Sunday, March 23, 2008

The Rising Price of Coal

A recent article in the NY Times (here) shows that coal prices are rising and that the U.S. is increasingly becoming an exporter of coal. As we all know the U.S. has the largest reserves of coal in the world and we use coal to produce about 50% of our electricity. Because of concerns about climate change and air pollution, many states are fighting proposed coal plants. This does not appear to be a big problem for coal producing regions as the world now wants to import U.S. coal. This will likely have a number of implications. First, it makes mining jobs more secure, which will hopefully help reduce union opposition to climate change legislation. Second, this will be one of many factors that will continue to push prices for electricity higher. Third, the huge environmental impacts of coal mining itself will continue. Mountain top mining and other large impact mining operations are going to be hard to reduce so long as politicians have to spend political capital on climate change legislation and the price of coal is increasing. Finally, this will create yet another case of the U.S. literally exporting pollution. (note, I'm sure there are many other implications of higher coal prices and increasing U.S. coal exports)

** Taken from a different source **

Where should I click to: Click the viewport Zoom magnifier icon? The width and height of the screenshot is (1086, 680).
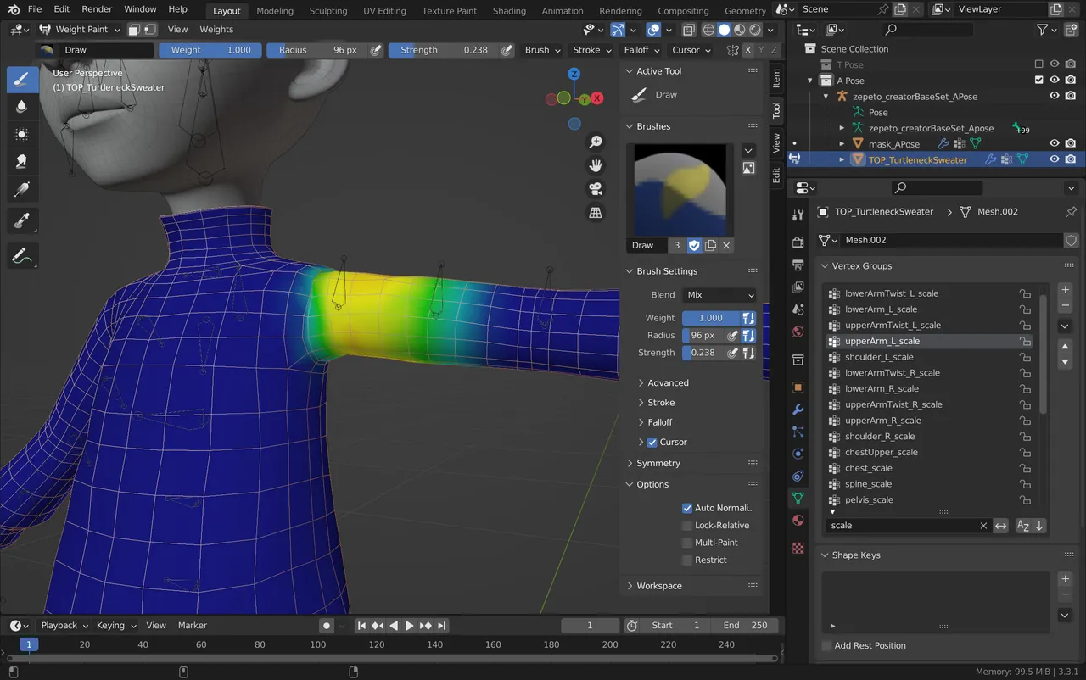click(x=596, y=142)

As the U.S. dollar continues to collapse the world is going to demand more commodities from the U.S. and obviously coal is one of these commodities. While I fully support reducing our balance of trade deficit, I'm not sure this is how we want to go about accomplishing this. If the U.S. is going to become serious about tackling climate change we and the world are going to have to burn less coal or find effective ways to sequester the CO2 it generates.